10 Tips for Successfully Growing Hydroponically
1. Customize your growing environment to your plants’ needs. The correct lighting and room temperature are essential to the health of your plants. If you are growing a mix of vegetables, more than one grow room may be necessary – one for heat-loving plants and one room for plants that prefer cooler temperatures.
2. The temperature of your nutrient solution is crucial. Try to keep your nutrient solution at around 65°F for high levels of dissolved oxygen and optimum nutrient uptake.
3. Plants grown indoors under lights will take up water at a greater rate than they take up nutrient. Regularly top up your tanks with water or 50% strength nutrient solution. Keep your top up nutrient solution in a separate barrel rather than using water straight from the tap (this allows the chlorine in the water to evaporate before use).
4. Maintain the pH of your nutrient solution at around 5.8 – 6.2. Check regularly as it can rise as the plants feed. It’s perfectly fine to turn your pumps off for half an hour while you adjust your nutrient solution’s pH and strength.
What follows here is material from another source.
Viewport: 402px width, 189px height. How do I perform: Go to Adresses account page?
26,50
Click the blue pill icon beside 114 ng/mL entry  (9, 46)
5. Drain your nutrient solution and replace with a fresh batch every 7 to 10 days for optimum yields. Obviously bigger tanks can get away with less frequent changes.
6. Thoroughly clean your tanks in between crops with a soap solution and rinse thoroughly.
7. An effort to limit the light allowed in to the container must be made. Wherever there is light and nutrients, algae will grow. Algae eat the nutrients you are feeding your plants, and when pieces of algae die they attract fungus gnats. Fungus gnats are a whole other problem!
8. Use a half strength nutrient solution to start your plants off, moving to two thirds to full dosage rate (as detailed on the bottle) after the first nutrient solution change (about 7 – 10 days after planting). This reduces the chances of “burning” or shocking your plants.
9. When plants start fruiting, all but the smallest of plants will need additional support.
10. Finally, don’t crowd your plants! They will grow incredibly fast – give them plenty of room to grow.